Ben Falk wanted to have less of an impact on the environment, but when he started planting his own food he discovered something unexpected: He actually really enjoyed having a garden and harvesting his own food.
Then the Vermont resident realized how good the food tasted: His lettuce was fresher than any he could get from a local farmer. The natural world around him opened up: There was food — such as wild apples and hickory nuts — all around, and he could use it. He began to see his environment differently.
Meanwhile, his garden kept him in shape. After a day working in it, he slept soundly. He realized he enjoyed learning and trying new things. Sometimes his experiments didn’t work — such as storing squash in a closet. Other times, they did. He realized he could grow rice in a cold climate.
Falk, a permaculture expert, founder of Whole Systems Design and author of “The Resilient Farm and Homestead,” shared his homesteading journey in a TEDxTalk at SIT Graduate Institute in Brattleboro, Vermont, in 2013. Check it out below. (If you’re mainly interested in his discovery process, start it around 8:30.)
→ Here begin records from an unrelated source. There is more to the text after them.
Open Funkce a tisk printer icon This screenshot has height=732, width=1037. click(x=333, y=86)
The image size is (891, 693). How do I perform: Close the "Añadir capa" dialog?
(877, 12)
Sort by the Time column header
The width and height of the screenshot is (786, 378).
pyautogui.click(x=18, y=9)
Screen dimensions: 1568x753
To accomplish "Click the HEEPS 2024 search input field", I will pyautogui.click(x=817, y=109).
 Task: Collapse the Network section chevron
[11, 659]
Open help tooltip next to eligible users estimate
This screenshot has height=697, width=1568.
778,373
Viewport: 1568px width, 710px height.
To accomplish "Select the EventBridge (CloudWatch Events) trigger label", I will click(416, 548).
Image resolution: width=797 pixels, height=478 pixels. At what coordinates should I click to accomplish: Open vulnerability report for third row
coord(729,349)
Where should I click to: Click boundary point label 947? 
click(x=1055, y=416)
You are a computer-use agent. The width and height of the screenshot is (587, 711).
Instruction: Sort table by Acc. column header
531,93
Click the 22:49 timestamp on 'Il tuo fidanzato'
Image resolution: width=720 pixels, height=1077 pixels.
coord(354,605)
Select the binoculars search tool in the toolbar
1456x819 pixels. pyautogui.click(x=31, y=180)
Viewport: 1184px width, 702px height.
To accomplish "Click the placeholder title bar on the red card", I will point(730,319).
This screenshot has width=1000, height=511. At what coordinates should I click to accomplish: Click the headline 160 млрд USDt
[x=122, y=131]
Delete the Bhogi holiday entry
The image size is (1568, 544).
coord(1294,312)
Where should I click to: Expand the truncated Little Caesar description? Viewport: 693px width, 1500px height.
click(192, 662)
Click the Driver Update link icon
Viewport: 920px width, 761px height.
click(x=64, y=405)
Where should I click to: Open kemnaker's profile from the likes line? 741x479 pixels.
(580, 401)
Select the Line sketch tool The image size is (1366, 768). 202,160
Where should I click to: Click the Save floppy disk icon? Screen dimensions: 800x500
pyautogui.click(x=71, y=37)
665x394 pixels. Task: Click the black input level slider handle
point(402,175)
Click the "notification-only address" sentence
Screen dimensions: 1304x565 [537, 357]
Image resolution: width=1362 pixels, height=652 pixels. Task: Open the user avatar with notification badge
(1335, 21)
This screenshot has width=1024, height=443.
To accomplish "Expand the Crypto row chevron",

He explains how he came to a new realization — one perhaps many people producing their own food come to — in this way:
“I got into this not for something but to get away from something,” he says. “I was trying to not fund the destruction, not be part of it that much, that led me into being a producer. It was the mistreatment, the abuse of not just the Earth but the abuse of other living things. I was moving away from that. And I didn’t realize what was going to end up happening was that I was going to be getting close to the best lifestyle I can think up for myself.”